* [What this task involves]:
Render every line of the items from the one containing "Pick the diameter symbol beside the 20" down to the one containing "pos(245,166)" as a Markdown table with the columns Row and Line, numbering each line in order and leaving out blank lines.

* [Dataset excerpts]:
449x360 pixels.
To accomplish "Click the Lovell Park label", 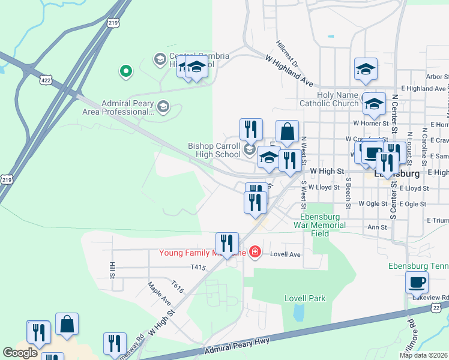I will [305, 298].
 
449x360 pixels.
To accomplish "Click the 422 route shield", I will [46, 79].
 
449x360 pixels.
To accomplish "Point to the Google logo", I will [20, 353].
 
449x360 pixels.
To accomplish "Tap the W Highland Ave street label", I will [290, 69].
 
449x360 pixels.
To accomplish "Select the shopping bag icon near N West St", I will [288, 132].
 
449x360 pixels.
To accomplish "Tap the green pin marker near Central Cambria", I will [125, 71].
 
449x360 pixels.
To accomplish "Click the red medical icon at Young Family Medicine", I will [255, 251].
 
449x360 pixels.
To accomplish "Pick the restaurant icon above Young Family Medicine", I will [227, 243].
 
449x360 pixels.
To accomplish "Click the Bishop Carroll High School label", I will [214, 150].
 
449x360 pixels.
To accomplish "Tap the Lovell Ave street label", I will [285, 254].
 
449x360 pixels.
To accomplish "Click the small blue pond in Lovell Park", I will [298, 312].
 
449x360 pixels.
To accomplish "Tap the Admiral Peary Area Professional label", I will [128, 107].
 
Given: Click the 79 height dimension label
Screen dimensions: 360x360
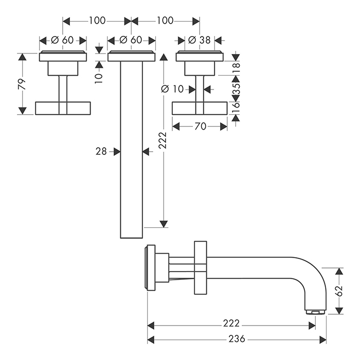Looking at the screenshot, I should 22,84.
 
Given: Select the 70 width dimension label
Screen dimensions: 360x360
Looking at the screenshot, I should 200,126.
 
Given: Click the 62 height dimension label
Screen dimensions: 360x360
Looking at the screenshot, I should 338,291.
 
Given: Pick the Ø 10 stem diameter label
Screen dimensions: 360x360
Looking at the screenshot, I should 172,89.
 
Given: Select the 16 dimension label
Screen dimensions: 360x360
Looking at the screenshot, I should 237,107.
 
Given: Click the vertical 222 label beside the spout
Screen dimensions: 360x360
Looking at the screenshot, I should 163,139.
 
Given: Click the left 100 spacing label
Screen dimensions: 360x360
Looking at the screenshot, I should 97,21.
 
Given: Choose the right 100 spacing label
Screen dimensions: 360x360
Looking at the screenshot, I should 165,21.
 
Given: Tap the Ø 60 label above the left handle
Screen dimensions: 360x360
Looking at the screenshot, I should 63,40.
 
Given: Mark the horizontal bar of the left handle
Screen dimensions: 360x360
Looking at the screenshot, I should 63,108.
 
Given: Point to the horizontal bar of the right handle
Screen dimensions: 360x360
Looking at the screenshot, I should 199,108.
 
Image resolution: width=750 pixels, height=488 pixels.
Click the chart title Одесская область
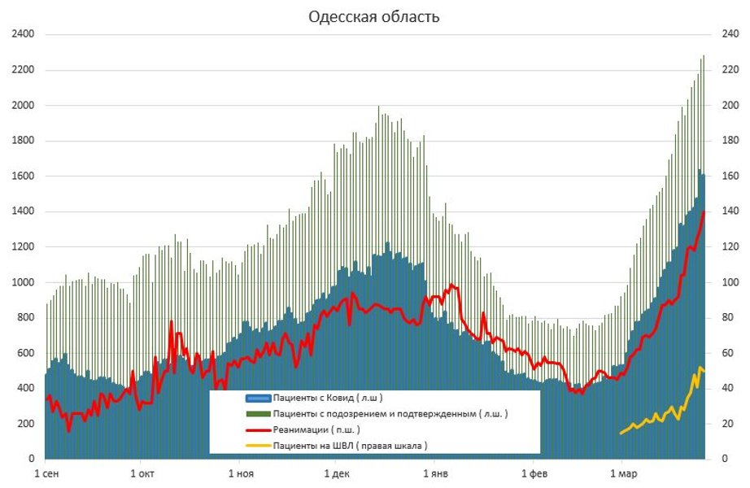click(x=374, y=17)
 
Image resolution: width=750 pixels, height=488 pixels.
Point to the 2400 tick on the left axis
click(x=23, y=35)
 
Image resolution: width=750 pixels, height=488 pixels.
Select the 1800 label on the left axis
click(x=23, y=141)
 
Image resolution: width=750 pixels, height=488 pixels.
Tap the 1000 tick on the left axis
click(x=23, y=282)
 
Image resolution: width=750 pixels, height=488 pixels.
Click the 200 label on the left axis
click(x=26, y=424)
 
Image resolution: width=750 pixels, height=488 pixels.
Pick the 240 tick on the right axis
click(x=722, y=35)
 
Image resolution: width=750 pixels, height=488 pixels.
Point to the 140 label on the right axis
click(x=722, y=211)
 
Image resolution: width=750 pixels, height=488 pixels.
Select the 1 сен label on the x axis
click(x=46, y=473)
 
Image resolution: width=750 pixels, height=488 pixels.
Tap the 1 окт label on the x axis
click(x=142, y=473)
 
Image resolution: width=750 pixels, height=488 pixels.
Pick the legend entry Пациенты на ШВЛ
click(x=350, y=446)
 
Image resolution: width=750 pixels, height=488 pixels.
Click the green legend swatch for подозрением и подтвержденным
click(x=258, y=414)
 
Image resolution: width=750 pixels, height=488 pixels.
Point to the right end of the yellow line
click(x=704, y=370)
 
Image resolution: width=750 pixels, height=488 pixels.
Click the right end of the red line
click(x=704, y=212)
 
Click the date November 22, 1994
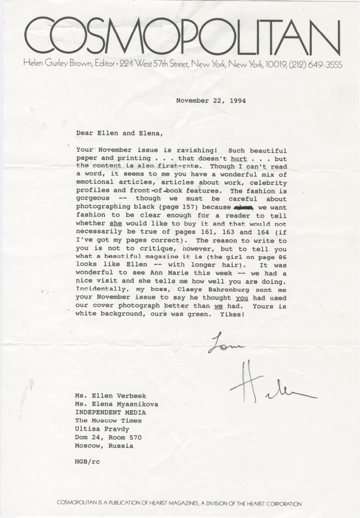click(x=211, y=101)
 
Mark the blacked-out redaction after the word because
click(x=242, y=206)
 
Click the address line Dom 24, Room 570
click(x=108, y=437)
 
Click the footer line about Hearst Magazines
click(x=180, y=504)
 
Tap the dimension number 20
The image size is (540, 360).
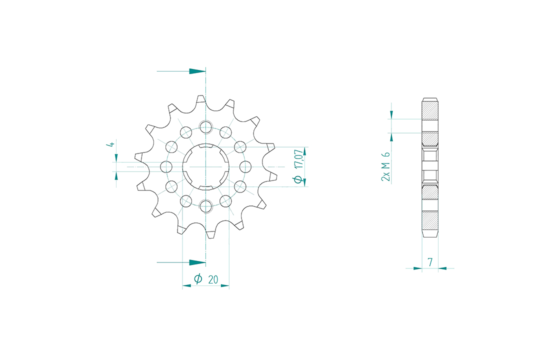pos(212,280)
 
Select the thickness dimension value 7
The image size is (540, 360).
pos(430,262)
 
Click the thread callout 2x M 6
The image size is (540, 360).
pos(386,167)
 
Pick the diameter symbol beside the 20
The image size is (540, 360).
pos(198,279)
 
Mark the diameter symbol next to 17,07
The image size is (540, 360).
pos(298,179)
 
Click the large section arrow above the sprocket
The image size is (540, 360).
pos(198,71)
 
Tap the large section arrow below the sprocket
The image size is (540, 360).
pos(198,262)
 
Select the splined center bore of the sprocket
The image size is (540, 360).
pos(206,166)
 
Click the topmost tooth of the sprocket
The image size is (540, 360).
pos(200,99)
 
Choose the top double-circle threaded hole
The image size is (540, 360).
pos(206,127)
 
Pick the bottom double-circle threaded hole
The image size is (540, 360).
pos(206,206)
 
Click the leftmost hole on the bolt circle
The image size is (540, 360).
pos(166,166)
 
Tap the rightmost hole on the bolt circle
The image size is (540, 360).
pos(245,166)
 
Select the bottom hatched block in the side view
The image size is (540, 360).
pos(430,219)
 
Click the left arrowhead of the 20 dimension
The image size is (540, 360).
pos(186,286)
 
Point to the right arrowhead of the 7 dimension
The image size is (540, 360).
pos(442,268)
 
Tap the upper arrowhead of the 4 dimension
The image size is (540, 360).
pos(116,158)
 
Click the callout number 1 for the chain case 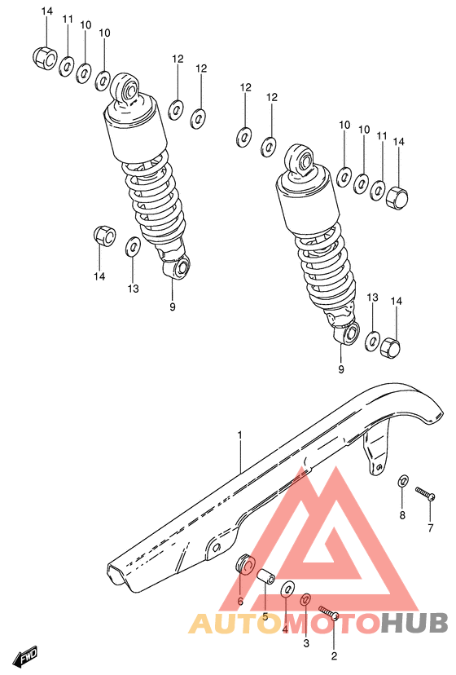pyautogui.click(x=240, y=435)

* [Exercise response]:
| Row | Line |
|---|---|
| 1 | Pick the diameter symbol beside the 20 |
| 2 | The image size is (540, 360). |
| 3 | pos(198,279) |
| 4 | Mark the diameter symbol next to 17,07 |
| 5 | The image size is (540, 360). |
| 6 | pos(298,179) |
| 7 | Click the large section arrow above the sprocket |
| 8 | The image size is (540, 360). |
| 9 | pos(198,71) |
| 10 | Tap the large section arrow below the sprocket |
| 11 | The image size is (540, 360). |
| 12 | pos(198,262) |
| 13 | Select the splined center bore of the sprocket |
| 14 | The image size is (540, 360). |
| 15 | pos(206,166) |
| 16 | Click the topmost tooth of the sprocket |
| 17 | The image size is (540, 360). |
| 18 | pos(200,99) |
| 19 | Choose the top double-circle threaded hole |
| 20 | The image size is (540, 360). |
| 21 | pos(206,127) |
| 22 | Pick the bottom double-circle threaded hole |
| 23 | The image size is (540, 360). |
| 24 | pos(206,206) |
| 25 | Click the leftmost hole on the bolt circle |
| 26 | The image size is (540, 360). |
| 27 | pos(166,166) |
| 28 | Tap the rightmost hole on the bolt circle |
| 29 | The image size is (540, 360). |
| 30 | pos(245,166) |